El malestar no siempre se manifiesta en forma de conflicto abierto. En otras familias, el impacto adopta formas más silenciosas. Rubén, de 46 años, padre de un niño de 11, recuerda que en su caso lo que más pesó no fue la ruptura en sí, sino la sensación de inestabilidad que vino después. “Todo cambiaba: las casas, los horarios, los planes. Y el niño no sabía a qué atenerse”, revela. “Lo que más nos ayudó fue dejarle expresar la tristeza sin intentar arreglarla rápido”, dice. Con el tiempo comprendió que la ausencia de lágrimas no siempre significaba que su hijo lo llevase bien.

María José Sánchez Ayuso, psicóloga especializada en neuropsicología y psicología clínica y de la salud, aclara que el fin de la relación de los progenitores es un acontecimiento que los niños viven de forma global, incluso antes de poder explicarlo con palabras. Según menciona, “la separación es un evento que influye en su neurobiología, sus emociones, sus pensamientos y su conducta, especialmente en las primeras etapas del desarrollo”.

Para proteger a los hijos es necesario un trabajo emocional que permita separar esas dos facetas, dejar a un lado el ego y los reproches y priorizar siempre el bienestar del menor

Uxía de Andrés abogada de familia

La psicóloga segura que, en la primera infancia (hasta los seis años), “el cerebro infantil es altamente dependiente e interpreta el conflicto o la ausencia de una de sus figuras de referencia como una amenaza a su supervivencia. El niño vive la separación como una desorganización de su sistema nervioso”, resalta.

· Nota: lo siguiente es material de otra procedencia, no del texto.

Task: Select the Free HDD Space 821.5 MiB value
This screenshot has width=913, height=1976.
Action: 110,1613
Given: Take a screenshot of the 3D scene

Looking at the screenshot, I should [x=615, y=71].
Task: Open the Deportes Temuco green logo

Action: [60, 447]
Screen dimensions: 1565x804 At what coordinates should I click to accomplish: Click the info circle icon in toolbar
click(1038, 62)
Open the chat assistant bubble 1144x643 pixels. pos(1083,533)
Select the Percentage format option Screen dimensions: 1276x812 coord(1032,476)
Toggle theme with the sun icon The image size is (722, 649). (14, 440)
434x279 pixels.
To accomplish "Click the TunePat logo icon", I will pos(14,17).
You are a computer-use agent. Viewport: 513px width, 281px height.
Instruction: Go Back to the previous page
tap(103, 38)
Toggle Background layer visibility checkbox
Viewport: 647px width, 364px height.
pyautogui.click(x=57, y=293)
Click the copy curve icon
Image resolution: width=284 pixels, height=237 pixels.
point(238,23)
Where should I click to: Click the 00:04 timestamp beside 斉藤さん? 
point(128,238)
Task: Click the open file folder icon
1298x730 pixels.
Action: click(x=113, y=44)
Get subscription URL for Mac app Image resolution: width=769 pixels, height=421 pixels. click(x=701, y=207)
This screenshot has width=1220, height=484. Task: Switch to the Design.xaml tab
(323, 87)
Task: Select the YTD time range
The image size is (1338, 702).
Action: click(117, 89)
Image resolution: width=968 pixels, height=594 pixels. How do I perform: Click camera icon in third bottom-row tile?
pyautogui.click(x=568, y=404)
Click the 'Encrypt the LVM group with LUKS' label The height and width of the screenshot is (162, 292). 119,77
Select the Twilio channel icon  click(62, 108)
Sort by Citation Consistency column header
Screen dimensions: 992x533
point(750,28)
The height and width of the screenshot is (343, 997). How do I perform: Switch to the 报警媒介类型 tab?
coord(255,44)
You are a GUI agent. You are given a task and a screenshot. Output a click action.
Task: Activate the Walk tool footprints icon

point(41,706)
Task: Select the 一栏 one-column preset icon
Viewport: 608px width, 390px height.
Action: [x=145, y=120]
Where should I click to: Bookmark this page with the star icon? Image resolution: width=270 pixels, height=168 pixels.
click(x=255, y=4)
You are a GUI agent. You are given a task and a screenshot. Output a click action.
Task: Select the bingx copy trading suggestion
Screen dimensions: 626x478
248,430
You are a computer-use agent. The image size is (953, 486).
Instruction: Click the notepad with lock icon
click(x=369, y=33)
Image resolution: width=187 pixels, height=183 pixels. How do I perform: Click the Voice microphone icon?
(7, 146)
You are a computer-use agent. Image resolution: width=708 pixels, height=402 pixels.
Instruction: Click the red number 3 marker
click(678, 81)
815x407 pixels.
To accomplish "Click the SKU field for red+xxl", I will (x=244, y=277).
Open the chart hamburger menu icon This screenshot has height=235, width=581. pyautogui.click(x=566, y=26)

En los primeros años de vida (hasta los tres años), la vivencia es principalmente sensorial. Sánchez afirma que el niño detecta la falta de disponibilidad emocional de los padres y que ese sentir suele manifestarse con alteraciones del sueño, rabietas o cambios de la conducta.

Entre los tres y los seis años, en la etapa del pensamiento mágico, que el niño hable no implica que comprenda o integre la situación como lo haría un mayor. En este periodo, subraya, es frecuente que se responsabilice o incluso se culpe del fin de la relación. A partir de los siete años, con el lenguaje ya más consolidado, los niños pueden comprender mejor qué ha ocurrido: “Resulta más fácil trabajar estrategias de regulación emocional”, apunta.

Sánchez Ayuso advierte de que no solo deben preocupar los cambios llamativos de conducta, sino también el aparente “apagado” o inhibición. En relación con qué necesitan los niños para atravesar una ruptura sin quedar atrapados en el miedo o la culpa, la especialista insiste en la importancia de que los adultos actúen como reguladores emocionales: “Para ello es importante que el niño sienta seguridad, esto es, mantener estructuras y rutinas predecibles que ayuden a calmar su sistema de alerta”. Acompañarles emocionalmente implica validar lo que sienten y favorecer que mantengan una relación sana con ambos progenitores. “Lo que les protege es la presencia de una base segura que permanezca estable pese a la reestructuración familiar”, concluye.

Cada separación tiene sus propias circunstancias y ningún proceso es idéntico a otro. Más allá de los acuerdos formales, es en el día a día donde se define cómo se atraviesa el cambio y qué memoria deja en los hijos.